Everything in moderation
In the wild, you can’t eat unless you know where to find food. Fortunately, brains are quite good at remembering the location of past meals: When an animal encounters sustenance in a particular locale, it makes a mental connection between the place and the food. To test how hD2R cells might affect these connections, Friedman and Azevedo stimulated the neurons as mice wandered around a food-filled environment. This intervention, they found, made mice less likely to return to the area in which food was previously located–suggesting that hDR2 activation somehow diminishes meal-related memories.
“Mental connections between food and location are important for survival, and the strength of these connections is regulated by how rewarding an experience is,” says Azevedo. “Because hD2R neurons affect an animal’s relationship with food, it also ends up affecting these connections.”
Further experiments showed that hD2R neurons receive input from the entorhinal cortex, which processes sensory information and send output to the septum, which is involved in feeding. The first to identify this brain circuit, the researchers conclude that the neurons serve as a regulatory checkpoint between sensing food and eating food.
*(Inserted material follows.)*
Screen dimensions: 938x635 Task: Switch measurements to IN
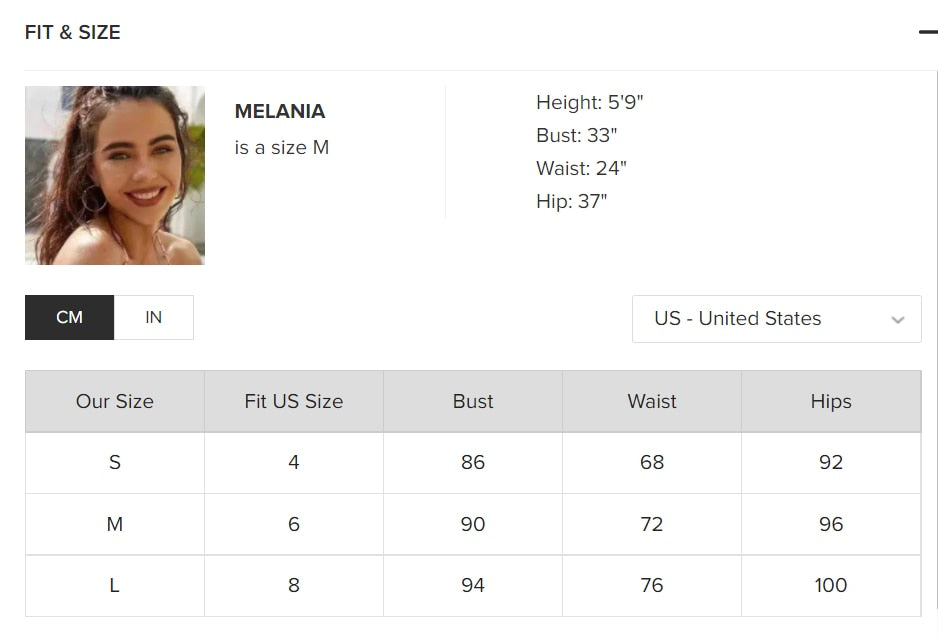click(153, 317)
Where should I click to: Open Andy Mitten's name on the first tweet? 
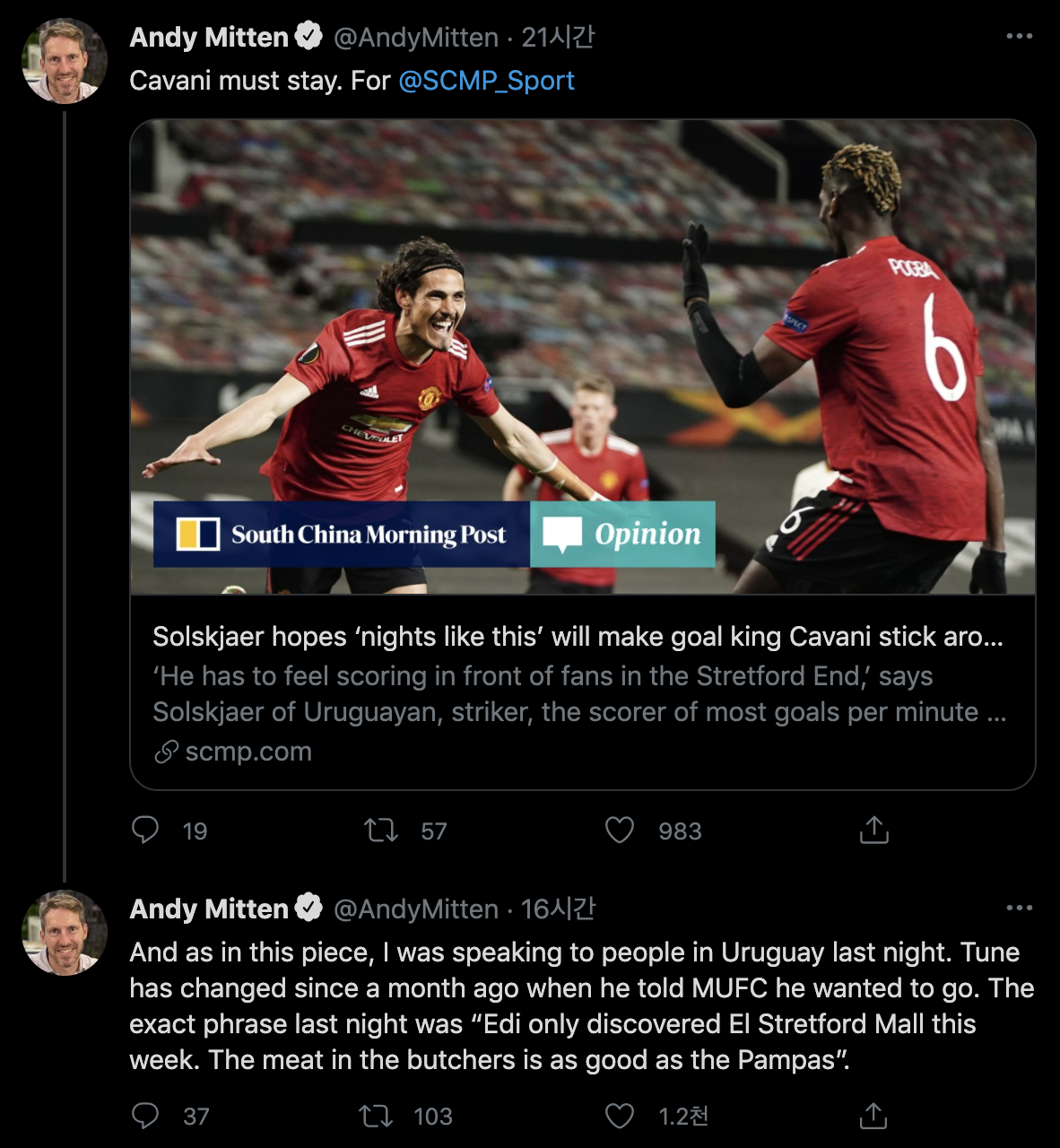click(x=209, y=37)
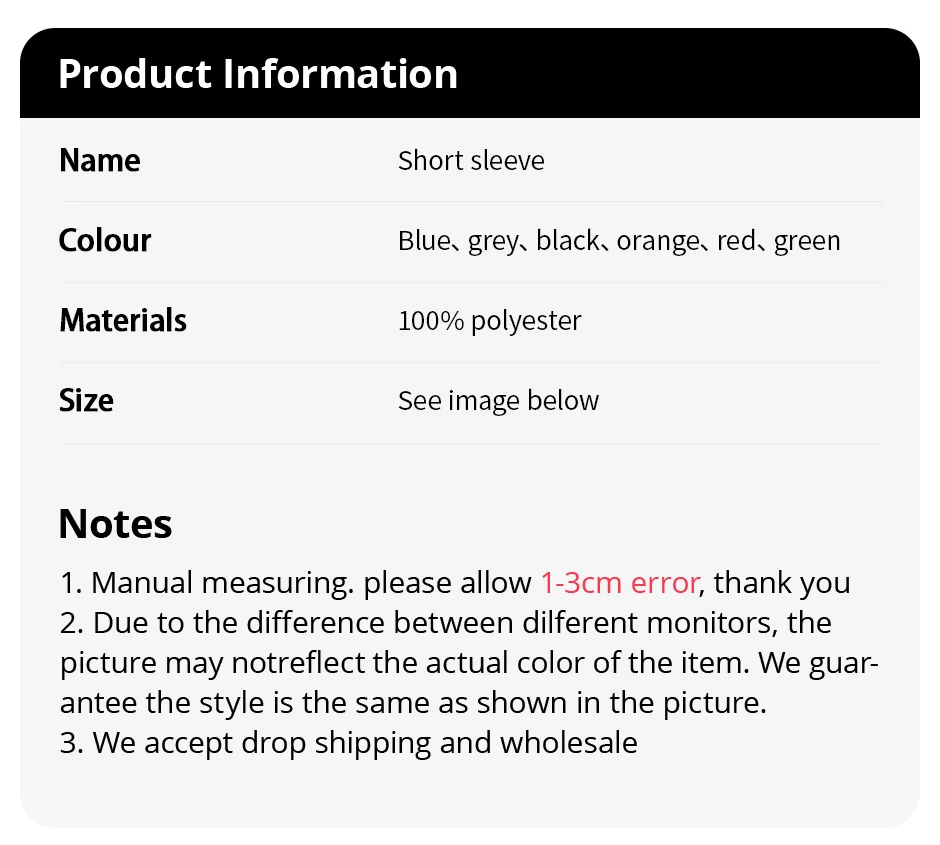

Together with analyses of other neural circuits, this research suggests that the brain has elaborate mechanisms for fine-tuning appetite: While some systems help an animal remember and find food, others restrain food intake.
“Our study shows that brain areas involved in cognitive processing and memory formation affect feeding behavior,” says Azevedo. “So it is possible that, with training, people may be able to learn to change their relationship to food.”
About this neuroscience research article
Source: Rockefeller University Media Contacts: Katherine Fenz – Rockefeller University Image Source: The image is credited to Laboratory of Molecular Genetics at The Rockefeller University.
A Role of Drd2 Hippocampal Neurons in Context-Dependent Food Intake
Highlights • Hippocampal Dopamine 2 Receptor (hD2R) neurons are activated by food cues • hD2R neurons connect with the entorhinal cortex (LEC) and the septal area (SA) • The LEC-hD2R-SA circuit decreases food intake in mice • hD2R cells activation influences food-place, but not object-place, associations
Summary Associative learning of food cues that link location in space to food availability guides feeding behavior in mammals. However, the function of specific neurons that are elements of the higher-order, cognitive circuitry controlling feeding behavior is largely unexplored. Here, we report that hippocampal dopamine 2 receptor (hD2R) neurons are specifically activated by food and that both acute and chronic modulation of their activity reduces food intake in mice. Upstream projections from the lateral entorhinal cortex (LEC) to the hippocampus activate hD2R cells and can also decrease food intake. Finally, activation of hD2R neurons interferes with the encoding of a spatial memory linking food to a specific location via projections from the hippocampus to the septal area. Altogether these data describe a previously unidentified LEC > hippocampus > septal higher-order circuit that regulates feeding behavior.